* Required actions:
a) In the article on pneumonia and lung cancer, which test is performed after a lung cancer diagnosis to locate all cancer cells?
b) From the article on pneumonia and lung cancer, return the passage starting with "Coughing is one" and going on through "or lung cancer.", copied word for word.

* Source extract:
☆ ☆ ☆ ☆ ☆ ☆ ☆
Coughing is one of the most common symptoms in daily life. Some people who have been coughing for a long time and get no relief from taking medicine tend to worry whether they have gotten pneumonia or lung cancer.
Pneumonia and lung cancer are difficult to distinguish due to the same initial symptom of coughing, and even in the hospital, they may be misdiagnosed. There are some differences between pneumonia and lung cancer that you should know.
Pneumonia is a lung infection caused by bacteria, viruses or fungi. The most common types of pneumonia are bacterial pneumonia and viral pneumonia, both of which can occur simultaneously.
Lung cancer is the uncontrolled growth of abnormal cells in one or both lungs caused by DAN mutation. Cancer cells grow to form tumors and harm the normal functioning of the lung.
Pneumonia and lung cancer have some common symptoms and these overlapping symptoms include:
- Coughing: In lung cancer, this is usually more irritating and persistent, lasting several weeks and gradually worsening.
- Sputum: This is dark red, brown, yellow or green.
- Shortness of breath: This is more persistent in lung cancer than with pneumonia.
- Fatigue: This is more common in lung cancer than in pneumonia.
- Loss of appetite: In lung cancer, this is often accompanied by weight loss.
Besides, lung cancer has some typical symptoms that help distinguish lung cancer from pneumonia. These symptoms include:
- Swelling of the face or neck
- Pain in the shoulder or neck
- Swallowing difficulty
- Hoarse voice
- High fever
- Persistent chest infections
- Clubbing finger
Diagnosis and treatment
The diagnosis of pneumonia may require a physical examination that detects gland swelling, abnormal breathing or fever. Blood tests and X-rays are applied in the diagnosis.
The treatment of pneumonia varies according to the type of pneumonia and the individual general health. In most cases, pneumonia can be treated at home with adequate fluids and medication. In severe cases, patients shall be hospitalized and given intravenous fluids and antibiotics. Oxygen therapy or breathing assistance may also be required.
Diagnosing lung cancer can be more difficult. A chest X-ray can provide a quick and easy examination, but CT is also needed for a confirmed diagnosis. If lung cancer is diagnosed, a PET-CT test will be performed later to locate all cancer cells. A tissue biopsy will also be performed during which small tissue samples from the lungs will be examined under a microscope. A bronchial examination can also be performed. The results of these tests will finally determine the type of lung cancer, the location of the primary tumor, and the stage of the disease.
The treatment of lung cancer is more complicated and difficult, and available methods include basic surgery, chemotherapy, radiotherapy, targeted therapy, and immunotherapy. Choosing which one depends on the severity of the patient’s conditions.
☆ ☆ ☆ ☆ ☆ ☆ ☆
* Stored data:
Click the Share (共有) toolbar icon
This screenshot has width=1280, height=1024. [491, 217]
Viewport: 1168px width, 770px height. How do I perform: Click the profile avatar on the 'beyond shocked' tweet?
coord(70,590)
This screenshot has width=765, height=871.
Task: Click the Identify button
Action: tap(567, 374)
☆ ☆ ☆ ☆ ☆ ☆ ☆
* Task-by-task answers:
a) A PET-CT test.

b)
Coughing is one of the most common symptoms in daily life. Some people who have been coughing for a long time and get no relief from taking medicine tend to worry whether they have gotten pneumonia or lung cancer.